### Article
On your days off, where does all that excess cals go though?


----------



## Craigyboy (Feb 9, 2012)

sean9461 said:


> On your days off, where does all that excess cals go though?


It's your days off and when you sleep you grow that's when your body will use up the excess to repair, restore and build

You should only be training 3 days a weeks on stronglifts as you will be squatting every workout, stick to this or you will be in danger of stalling or burning out very quickly


----------



## Ninja_smurf (Jun 4, 2012)

sean9461 said:


> On your *days off*, where does all that excess cals go though?


What are these? lol

This is a training day. Non training days i cut one gainer shake. My job is quite physical and my libido is through the roof so I'm pretty active all the time anyway!


----------



## sean9461 (Aug 1, 2012)

Craigyboy said:


> It's your days off and when you sleep you grow that's when your body will use up the excess to repair, restore and build
> 
> You should only be training 3 days a weeks on stronglifts as you will be squatting every workout, stick to this or you will be in danger of stalling or burning out very quickly


Yeah i understud why to only workout 3 days. Was worried about where all the excess goes when you dont work out. But you just cleared that up thanks


----------



## sean9461 (Aug 1, 2012)

### Task 1
In the forum thread, how many days a week does Craigyboy say someone should train on stronglifts?

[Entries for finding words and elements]

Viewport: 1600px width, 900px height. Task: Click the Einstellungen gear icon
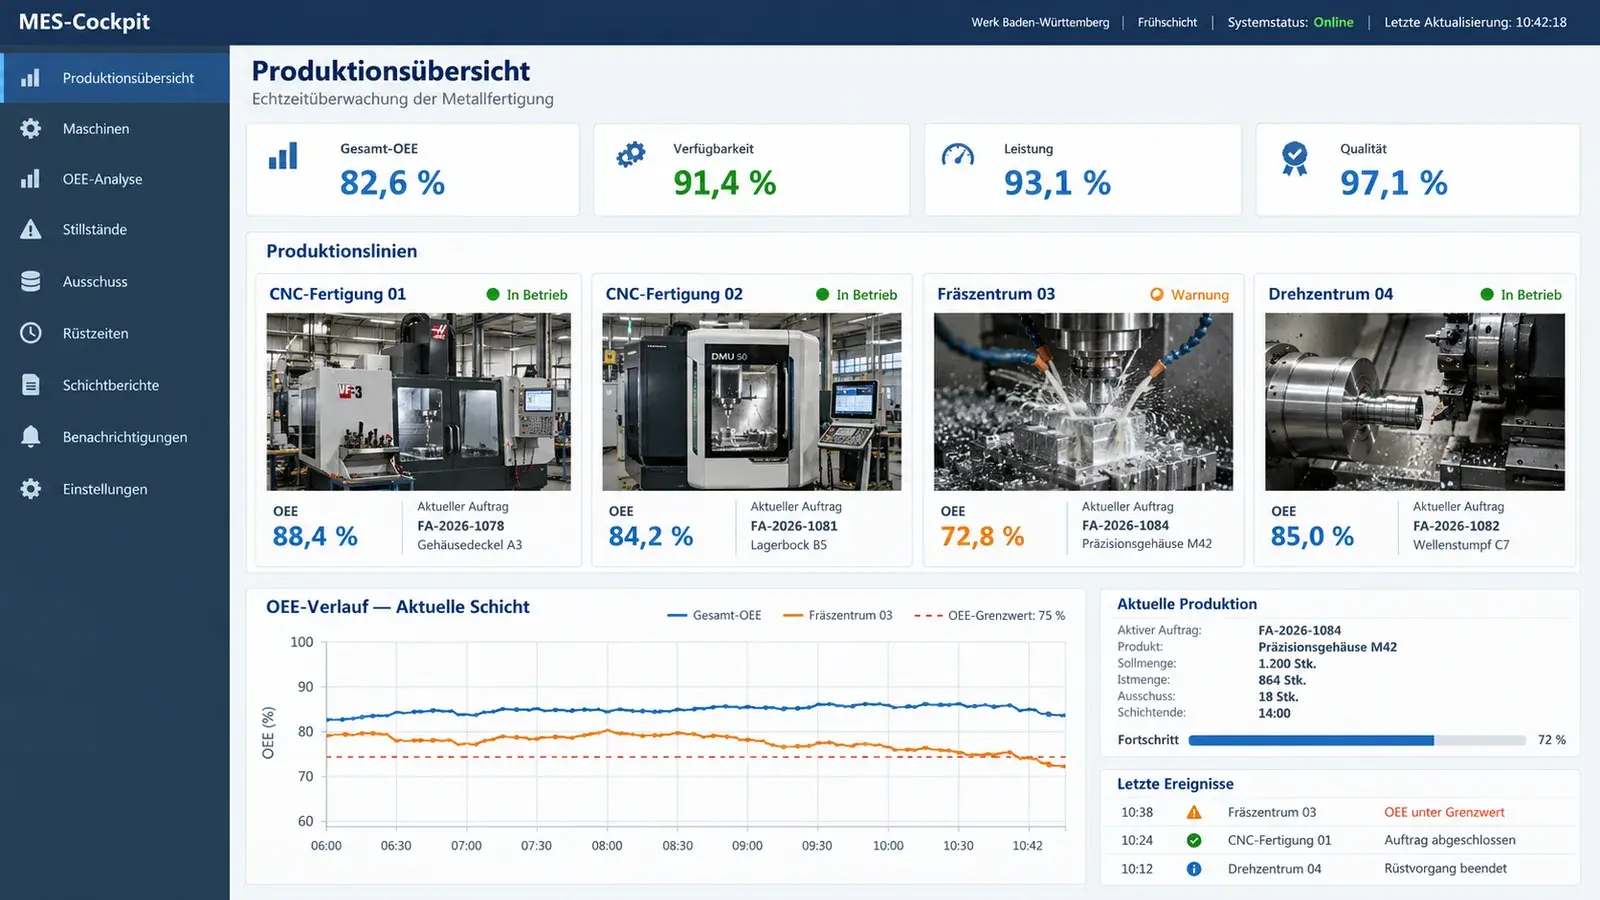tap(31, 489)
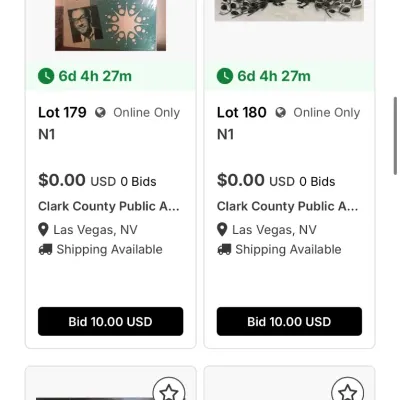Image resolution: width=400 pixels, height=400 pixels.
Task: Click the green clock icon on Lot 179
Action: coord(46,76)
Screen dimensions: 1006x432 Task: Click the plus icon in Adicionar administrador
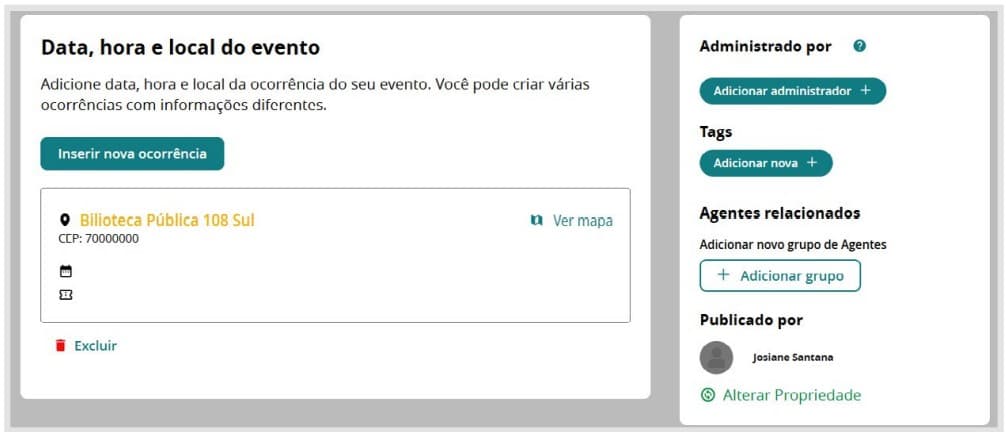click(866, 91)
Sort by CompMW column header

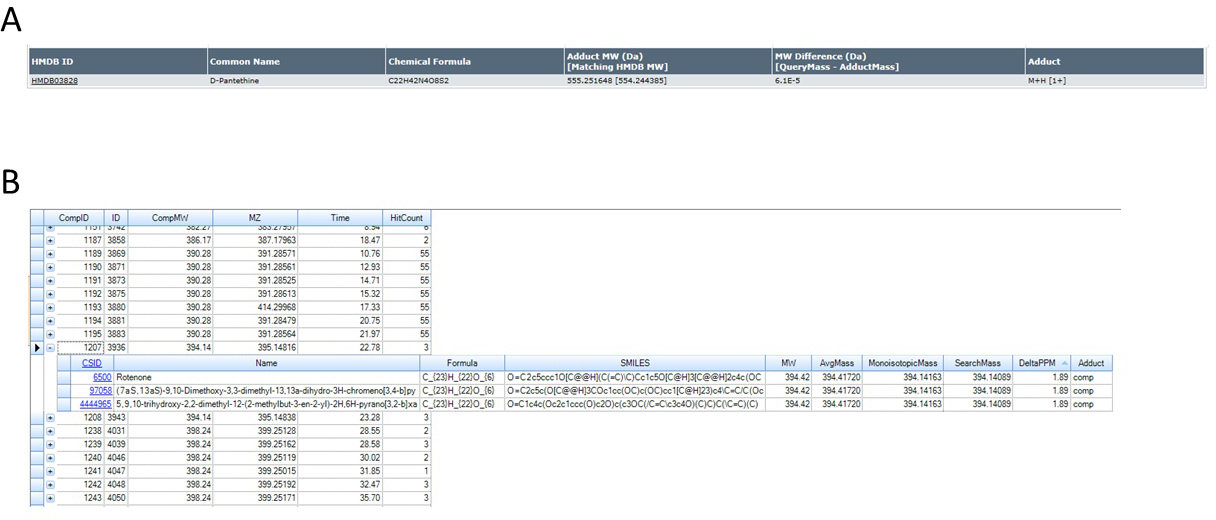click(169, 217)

### Task 2
Copy the records word for word, starting at their first line and stopping after the line that contains "Action: coord(46,76)". Leave out the pictures.

### Correct answer 1
Three days a week.

### Correct answer 2
Viewport: 1600px width, 900px height. Task: Click the Einstellungen gear icon
tap(31, 489)
Image resolution: width=400 pixels, height=400 pixels.
Task: Click the green clock icon on Lot 179
Action: coord(46,76)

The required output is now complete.